True enough, recruitment and retention have since become a major issue for the $81 billion sovereign wealth fund. APFC has witnessed an “unprecedented” number of staff leaving this year, according to a July board meeting. Moseley himself is among them: the former Stepstone president returned to New York in June to join Wafra as a managing director after almost eight years in Juneau.
“The root cause is a dated compensation structure that is materially below par,” APFC’s acting chief executive Val Mertz noted during the meeting. In an attempt to stem the outflows, the institution has included an incentive scheme for investment staff in its 2022 fiscal year budget and pledged to review compensation.
Whether APFC’s efforts will have the desired outcome remains to be seen. After all, three-quarters of its public fund peers and virtually all private sector peers already offer incentive compensation, per a report from data platform McGlagan. Even so, retention remains a prevalent issue.
New York City Retirement System is another that has seen multiple senior losses. The institution, which oversees $265 billion of assets across five pensions, has seen at least six departures since May last year, including chief investment officer Alex Done and senior investment officers Cristian Norambuena and Katja Salovaara.

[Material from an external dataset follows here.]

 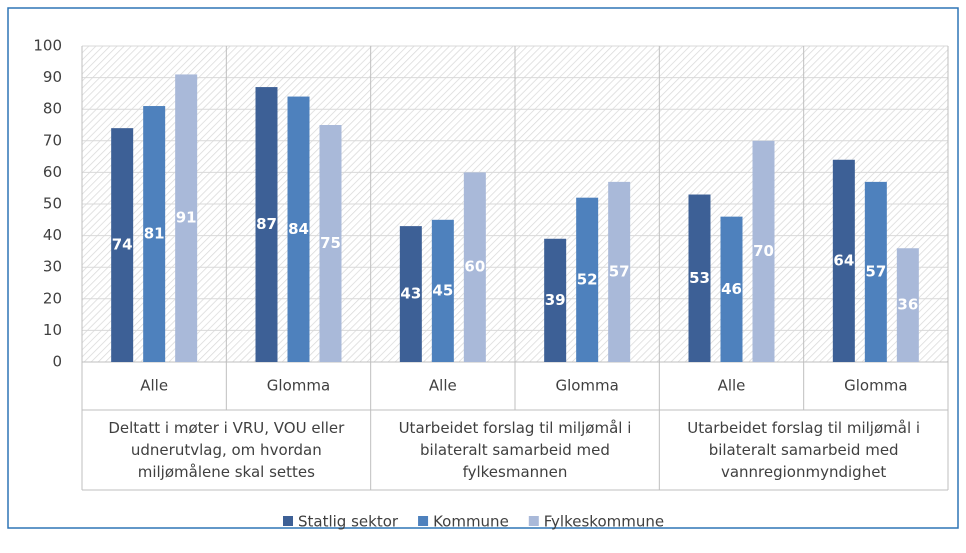 What do you see at coordinates (48, 46) in the screenshot?
I see `y-tick-label: 100` at bounding box center [48, 46].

GPs aren’t immune to this pain. According to EY’s 2022 Global Private Equity Survey, respondents reported that talent management was the top priority aside from asset growth, with some 68 percent of firms with at least $15 billion in assets under management reporting as much.
Staff turnover, especially at the senior level, is a big deal for LPs. Personal connections and longstanding relationships matter in PE. Losing executives with decades-long experience and intellectual capital when it comes to hunting the best opportunities can be debilitating.
The stakes have never been higher. Not only has the workload for LPs increased – funds were seeking $1.25 trillion as of June, according to PEI data – but so too has the complexity of the tasks at hand.
Single-asset deals, for example, have become so time-sensitive that many investors have insufficient time to process and manage such transactions, forcing them to sell by default. “For an LP, [single-asset deals] take about 20 to 40 hours of work – it’s the last thing you want to see,” a former senior executive at a US LP told Private Equity International this week.
With fundraising congestion and difficult market conditions requiring investors to look particularly closely at opportunities on their desk, the need for experienced staff is only likely to increase. LPs must find ways to attract and retain key talent or risk being left behind.